Input data:
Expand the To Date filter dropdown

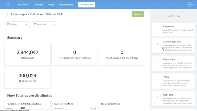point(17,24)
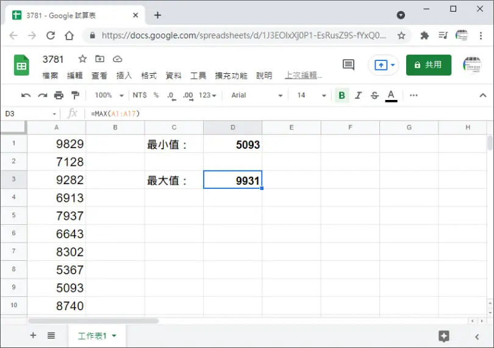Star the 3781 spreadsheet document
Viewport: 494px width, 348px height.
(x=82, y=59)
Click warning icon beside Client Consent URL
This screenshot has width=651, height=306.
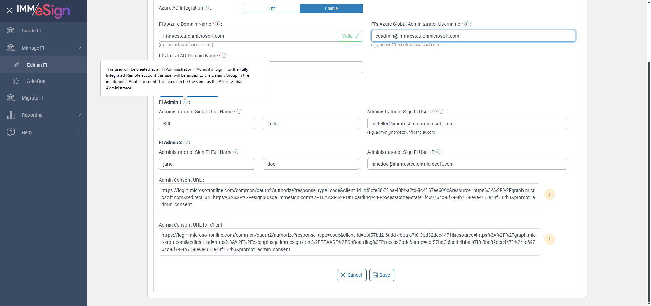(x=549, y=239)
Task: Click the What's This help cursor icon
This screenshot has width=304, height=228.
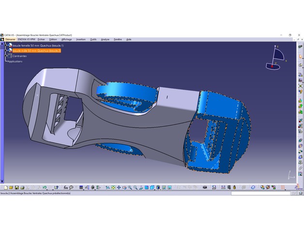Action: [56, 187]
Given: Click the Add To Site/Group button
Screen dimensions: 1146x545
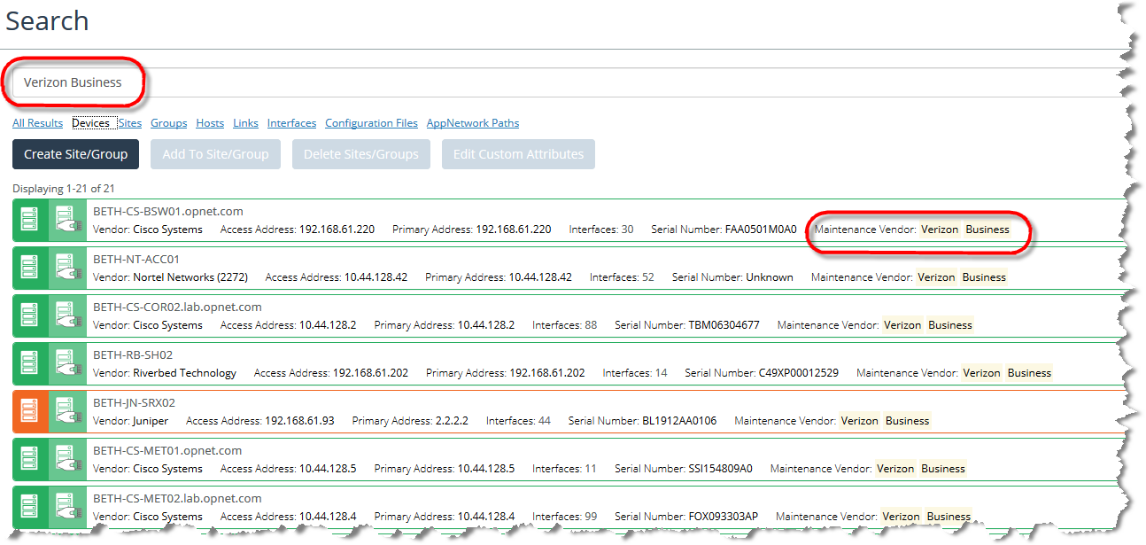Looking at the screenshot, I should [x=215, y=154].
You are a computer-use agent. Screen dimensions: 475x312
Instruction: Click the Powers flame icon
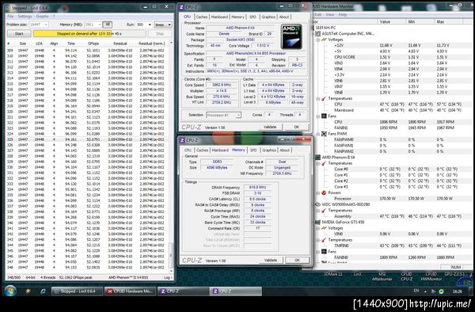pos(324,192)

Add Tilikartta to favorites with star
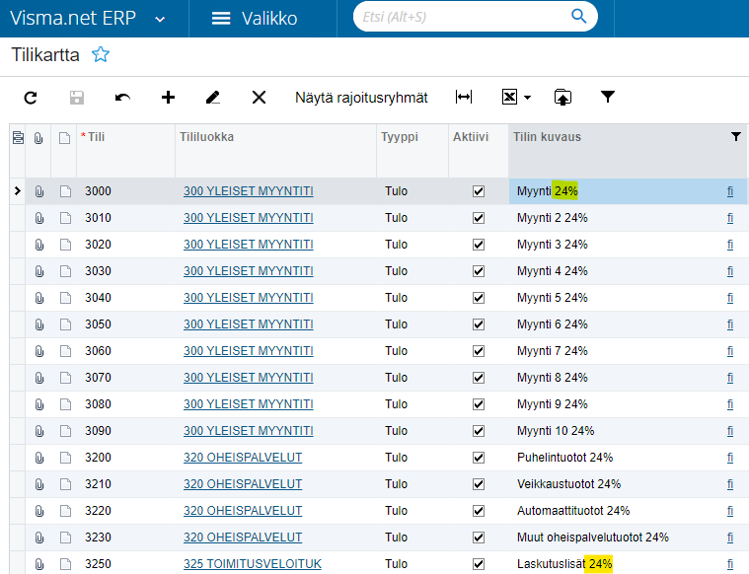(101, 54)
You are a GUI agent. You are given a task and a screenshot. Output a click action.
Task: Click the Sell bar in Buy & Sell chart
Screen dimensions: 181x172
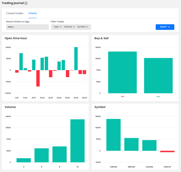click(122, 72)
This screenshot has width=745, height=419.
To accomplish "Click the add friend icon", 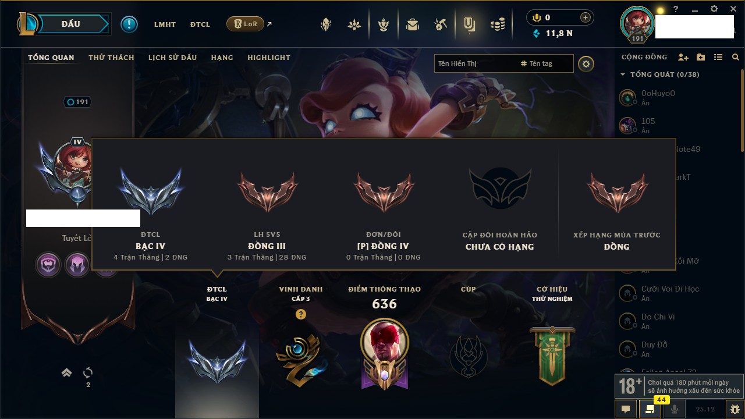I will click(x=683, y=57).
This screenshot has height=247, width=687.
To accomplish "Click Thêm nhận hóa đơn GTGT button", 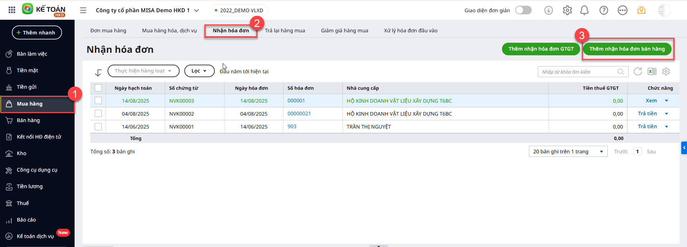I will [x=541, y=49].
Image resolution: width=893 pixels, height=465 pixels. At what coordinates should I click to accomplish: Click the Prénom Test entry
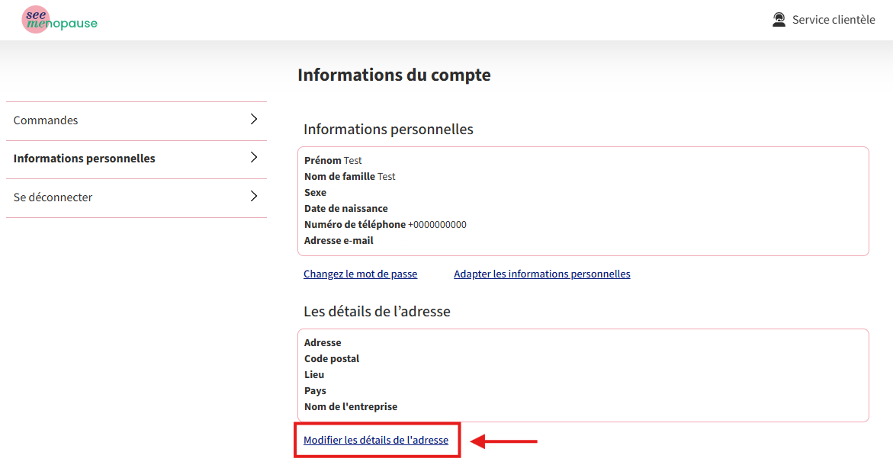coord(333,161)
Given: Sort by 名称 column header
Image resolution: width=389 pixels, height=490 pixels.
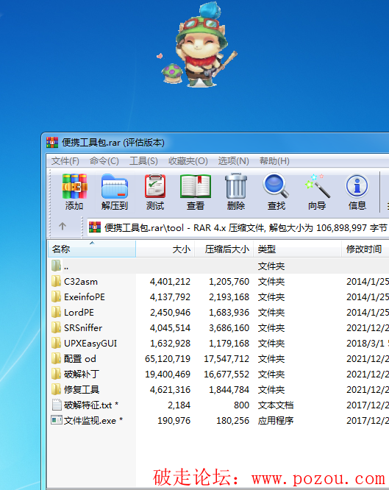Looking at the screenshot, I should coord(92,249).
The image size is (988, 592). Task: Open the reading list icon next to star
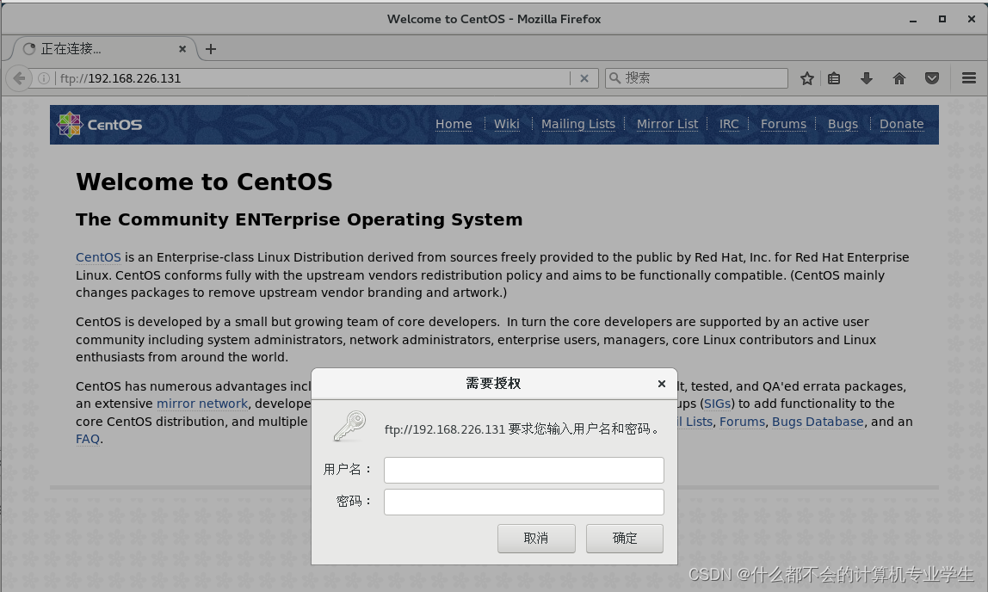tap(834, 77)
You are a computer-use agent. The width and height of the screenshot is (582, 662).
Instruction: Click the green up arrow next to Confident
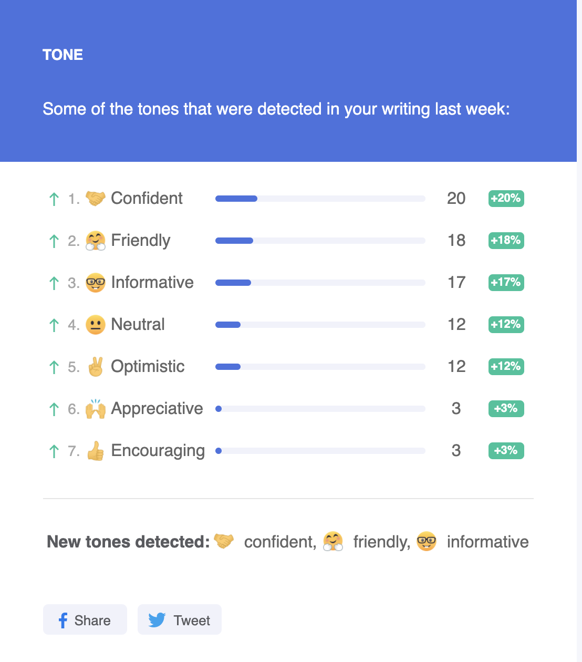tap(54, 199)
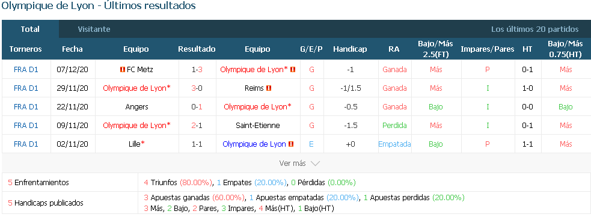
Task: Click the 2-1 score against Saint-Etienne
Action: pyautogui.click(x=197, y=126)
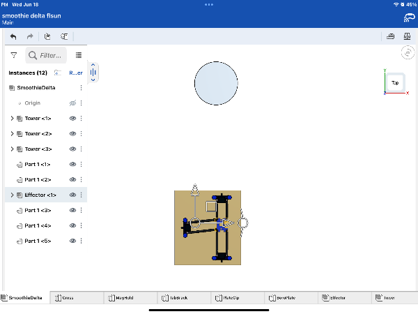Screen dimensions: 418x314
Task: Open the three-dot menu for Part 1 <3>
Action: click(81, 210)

Task: Return the lines of the listing where the string "agent" appears.

Result:
You are a computer-use agent. Screen dimensions: 475x312
You are a GUI agent. You are given a task and a screenshot. Output a click action.
You are a computer-use agent. The width and height of the screenshot is (582, 662).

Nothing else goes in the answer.